Sabbath School
So, it's taken me nearly a year but I've gotten back around to my review of Sunday/Sabbath School literature produced from around the middle of the 19th century through around WWI.
An interesting wrinkle I came across was how the temperance movement articulated with the Sunday/Sabbath School system.
But my main focus has been on proving up my theory that much of Lee's teaching actually originated from that body of work, in accordance with a previous discovery I wrote about where a note on "carob pods" was not lifted without attribution from the original author's primary work but rather from the secondary source of the Sunday School Lesson volume.
It's a large project the way I'm going about it and may or may not yield any results in the long run but just out of curiosity I reviewed several of the works I'm in the process of doing some indexing of and discovered that, gasp, Lee's reference to the very phrase "divine economy" in the very sense he meant it (on the over-arching side vs. the dispensing side) has precedent in these works. "Economy" was apparently a somewhat familiar term of art for Bible scholars of the era referring to a dispensation or the dispensations of the ages.

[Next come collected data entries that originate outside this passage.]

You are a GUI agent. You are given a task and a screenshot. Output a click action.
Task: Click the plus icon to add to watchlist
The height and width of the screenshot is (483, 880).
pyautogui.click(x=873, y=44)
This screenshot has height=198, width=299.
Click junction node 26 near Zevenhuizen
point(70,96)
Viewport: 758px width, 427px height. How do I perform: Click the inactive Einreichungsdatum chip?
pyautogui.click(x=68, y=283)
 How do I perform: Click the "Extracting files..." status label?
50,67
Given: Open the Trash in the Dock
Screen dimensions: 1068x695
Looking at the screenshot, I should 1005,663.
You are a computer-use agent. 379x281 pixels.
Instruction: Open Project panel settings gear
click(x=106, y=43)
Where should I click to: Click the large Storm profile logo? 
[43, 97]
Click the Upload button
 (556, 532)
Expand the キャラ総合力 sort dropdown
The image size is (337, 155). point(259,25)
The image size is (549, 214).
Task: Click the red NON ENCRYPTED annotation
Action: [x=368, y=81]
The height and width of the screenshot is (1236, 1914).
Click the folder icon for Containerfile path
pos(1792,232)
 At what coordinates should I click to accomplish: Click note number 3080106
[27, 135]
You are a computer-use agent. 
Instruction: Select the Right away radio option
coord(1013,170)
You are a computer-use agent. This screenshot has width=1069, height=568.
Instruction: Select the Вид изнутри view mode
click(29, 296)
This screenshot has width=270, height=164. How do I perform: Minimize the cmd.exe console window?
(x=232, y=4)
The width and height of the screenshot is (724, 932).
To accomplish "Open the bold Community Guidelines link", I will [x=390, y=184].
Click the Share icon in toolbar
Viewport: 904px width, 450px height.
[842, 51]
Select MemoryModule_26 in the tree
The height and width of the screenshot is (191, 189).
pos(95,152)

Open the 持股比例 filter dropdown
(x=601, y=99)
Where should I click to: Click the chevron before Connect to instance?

Thus, "God's economy" in the sense of God's entire plan in His universal administration is simply not something that could be attributed to Lee as his invention.
Some have quibbled about the term "economy" being somewhat inadequate to communicate the thought in modern English, and rightly so. But the fault is not so much in Lee inventing something new but in clinging to something old. In other words, it's barely a step out of King James English to refer to "God's economy" even though some might feel that term is best capable of conveying the thought in its being somewhat emptied of meaning through the process of obsolescence. A matter of opinion, to be sure, and a matter for linguists rather than churchmen.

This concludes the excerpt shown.